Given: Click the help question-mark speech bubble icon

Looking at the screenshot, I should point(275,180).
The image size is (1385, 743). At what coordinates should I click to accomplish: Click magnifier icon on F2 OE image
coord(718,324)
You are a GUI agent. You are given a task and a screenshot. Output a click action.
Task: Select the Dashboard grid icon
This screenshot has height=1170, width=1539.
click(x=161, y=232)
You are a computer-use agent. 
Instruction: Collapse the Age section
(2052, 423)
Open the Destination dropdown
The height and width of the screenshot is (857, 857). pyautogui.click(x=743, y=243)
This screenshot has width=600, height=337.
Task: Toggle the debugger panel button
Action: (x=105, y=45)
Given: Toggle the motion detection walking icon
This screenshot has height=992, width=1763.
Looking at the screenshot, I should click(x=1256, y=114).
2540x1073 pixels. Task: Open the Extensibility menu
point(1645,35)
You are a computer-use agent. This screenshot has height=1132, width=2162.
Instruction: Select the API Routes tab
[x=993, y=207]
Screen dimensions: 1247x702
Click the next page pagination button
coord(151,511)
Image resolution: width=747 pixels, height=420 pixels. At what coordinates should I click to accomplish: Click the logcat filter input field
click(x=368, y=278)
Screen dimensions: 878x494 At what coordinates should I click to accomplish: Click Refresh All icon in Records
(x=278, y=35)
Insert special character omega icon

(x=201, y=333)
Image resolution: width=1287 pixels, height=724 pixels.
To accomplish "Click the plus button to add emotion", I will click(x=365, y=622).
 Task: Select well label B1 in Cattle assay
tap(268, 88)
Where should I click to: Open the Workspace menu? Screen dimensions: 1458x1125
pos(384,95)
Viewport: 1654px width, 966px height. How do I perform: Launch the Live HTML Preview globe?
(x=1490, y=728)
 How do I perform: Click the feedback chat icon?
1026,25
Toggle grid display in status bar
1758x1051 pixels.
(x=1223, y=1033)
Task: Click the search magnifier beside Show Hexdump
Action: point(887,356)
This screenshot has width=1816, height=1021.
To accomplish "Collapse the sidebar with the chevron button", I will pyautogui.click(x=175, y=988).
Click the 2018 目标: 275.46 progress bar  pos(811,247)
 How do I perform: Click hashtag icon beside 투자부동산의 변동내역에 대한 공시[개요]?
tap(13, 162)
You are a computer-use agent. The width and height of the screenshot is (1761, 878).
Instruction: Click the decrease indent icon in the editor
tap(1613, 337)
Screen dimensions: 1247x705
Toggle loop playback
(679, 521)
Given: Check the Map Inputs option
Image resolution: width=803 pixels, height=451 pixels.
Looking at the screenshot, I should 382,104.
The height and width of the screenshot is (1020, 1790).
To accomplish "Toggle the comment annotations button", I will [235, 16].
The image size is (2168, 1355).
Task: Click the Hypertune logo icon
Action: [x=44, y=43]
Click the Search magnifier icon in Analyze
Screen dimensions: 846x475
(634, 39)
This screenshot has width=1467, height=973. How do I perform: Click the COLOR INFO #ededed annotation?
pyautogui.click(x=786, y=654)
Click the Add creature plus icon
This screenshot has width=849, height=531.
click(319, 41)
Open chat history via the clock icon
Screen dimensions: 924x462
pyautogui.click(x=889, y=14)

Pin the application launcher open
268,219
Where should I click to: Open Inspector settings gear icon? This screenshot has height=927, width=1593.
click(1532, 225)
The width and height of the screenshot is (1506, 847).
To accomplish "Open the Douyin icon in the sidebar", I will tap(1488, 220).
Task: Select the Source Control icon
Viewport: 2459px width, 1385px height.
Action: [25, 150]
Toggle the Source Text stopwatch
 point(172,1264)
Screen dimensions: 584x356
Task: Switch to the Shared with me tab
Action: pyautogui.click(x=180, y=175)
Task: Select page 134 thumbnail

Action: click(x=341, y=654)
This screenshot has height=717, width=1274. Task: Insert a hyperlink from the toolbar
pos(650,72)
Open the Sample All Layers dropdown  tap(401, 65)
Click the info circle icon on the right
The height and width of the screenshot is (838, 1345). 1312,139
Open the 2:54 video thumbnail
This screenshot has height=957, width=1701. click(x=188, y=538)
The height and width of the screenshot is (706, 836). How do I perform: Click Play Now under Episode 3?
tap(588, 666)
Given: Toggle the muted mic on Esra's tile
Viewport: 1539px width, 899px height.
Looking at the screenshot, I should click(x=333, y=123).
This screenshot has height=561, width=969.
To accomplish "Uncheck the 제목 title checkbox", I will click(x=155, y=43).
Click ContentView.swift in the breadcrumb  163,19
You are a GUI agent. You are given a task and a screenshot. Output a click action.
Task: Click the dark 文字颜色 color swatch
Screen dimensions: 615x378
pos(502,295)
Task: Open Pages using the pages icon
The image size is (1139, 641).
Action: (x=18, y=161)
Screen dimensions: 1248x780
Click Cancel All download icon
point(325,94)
______________________________
> **Directions for this task**
Your response should be the exact lines running from the one with "This screenshot has height=561, width=969." to the final line of the material above.

> **Answer box**
This screenshot has height=561, width=969.
To accomplish "Uncheck the 제목 title checkbox", I will click(x=155, y=43).
Click ContentView.swift in the breadcrumb  163,19
You are a GUI agent. You are given a task and a screenshot. Output a click action.
Task: Click the dark 文字颜色 color swatch
Screen dimensions: 615x378
pos(502,295)
Task: Open Pages using the pages icon
The image size is (1139, 641).
Action: (x=18, y=161)
Screen dimensions: 1248x780
Click Cancel All download icon
point(325,94)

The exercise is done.